Our existing performance improved our PBT by 6.3% as a result of the organic activities undertaken and the cycling of COVID impacts in the prior period. The last bar here represents the addition of the capital loan secured against our property portfolio, which was used to partly fund Penfold acquisition. I am delighted with this outcome and the 19% growth we achieved since the prior period. Before handing to Victor, on slide seven, I wanted to lay out the changing nature of the automotive industry in the form of three significant factors. Firstly, the one in 100 year change to the product lineup has us very focused on the education of consumers.
Much of the EV journey is not well understood, and we think it's a key part of our role to assist consumers with their education and prepare them for the transition, whether that be for the next vehicle purchase or at some later date. There are both new and changing revenue streams emerging as this transition of both product and the wider ecosystem occurs, and we are well-placed to capitalize on those with carefully considered business partners. The second factor is the tail of the COVID impact, which continues to influence the supply chain. Today, our order bank is a substantial asset, and whilst we see pockets of supply returning, its consistency remains a challenge.

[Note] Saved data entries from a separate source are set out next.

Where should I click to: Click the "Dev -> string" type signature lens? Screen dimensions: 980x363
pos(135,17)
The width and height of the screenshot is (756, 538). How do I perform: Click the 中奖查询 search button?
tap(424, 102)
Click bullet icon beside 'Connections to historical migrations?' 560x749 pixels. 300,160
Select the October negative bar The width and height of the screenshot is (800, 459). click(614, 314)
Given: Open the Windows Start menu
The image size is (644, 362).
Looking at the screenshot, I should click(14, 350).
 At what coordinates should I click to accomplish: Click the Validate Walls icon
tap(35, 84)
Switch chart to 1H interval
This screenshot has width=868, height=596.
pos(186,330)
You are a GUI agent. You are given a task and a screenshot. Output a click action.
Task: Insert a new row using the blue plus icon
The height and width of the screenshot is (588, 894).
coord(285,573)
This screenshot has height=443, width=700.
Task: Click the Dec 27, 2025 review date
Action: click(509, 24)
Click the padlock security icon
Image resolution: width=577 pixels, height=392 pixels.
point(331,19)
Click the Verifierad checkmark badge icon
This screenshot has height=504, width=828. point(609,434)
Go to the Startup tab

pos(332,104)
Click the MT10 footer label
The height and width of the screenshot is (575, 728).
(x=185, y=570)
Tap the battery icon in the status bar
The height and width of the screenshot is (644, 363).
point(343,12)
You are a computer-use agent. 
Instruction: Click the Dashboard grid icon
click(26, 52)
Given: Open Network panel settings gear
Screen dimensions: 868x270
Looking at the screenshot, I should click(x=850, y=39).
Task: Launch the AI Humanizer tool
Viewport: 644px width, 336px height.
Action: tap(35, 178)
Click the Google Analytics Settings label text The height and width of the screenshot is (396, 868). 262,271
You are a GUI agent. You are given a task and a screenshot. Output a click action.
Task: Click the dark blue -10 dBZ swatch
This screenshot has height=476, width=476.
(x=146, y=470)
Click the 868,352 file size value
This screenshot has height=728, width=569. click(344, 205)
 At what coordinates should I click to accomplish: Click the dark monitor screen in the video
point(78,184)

The COVID window of time has allowed OEMs, in some instances, to rethink their models. We will keep working with OEMs to find ways to flex and provide positive impacts on consumer experience, while of course maintaining our expectations of a desired return on investment. Lastly, process digitization remains dynamic. At Peter Warren, our scale capability means we can continue to invest heavily in technology compared to some smaller retailers who may not have the capability to do so. This only aids our journey of consolidation and improves the efficiency of both our current operations and the integration of new businesses, as recently demonstrated with the Penfold acquisition. Okay. It's time now to hear from Victor, who will take us through some more detail in relation to our financial outcomes. Thanks, Victor.
Thanks, Mark, and thanks for your introduction earlier. I'm very pleased to be here presenting my first result as CFO of Peter Warren, and I'm looking forward to meeting some of you over the next few days. Turning to page nine, which shows our key metrics. You can see that we have achieved growth in all metrics during the half year. Our revenue is up AUD 221 million to AUD 999 million, and it would have been up a further AUD 80 million if our Mercedes-Benz deliveries had full revenue recognition. Following the introduction of the Mercedes agency model, we now record the commission earned on vehicle sales, the equivalent of gross profit, and we no longer record the revenue for the vehicle sale itself.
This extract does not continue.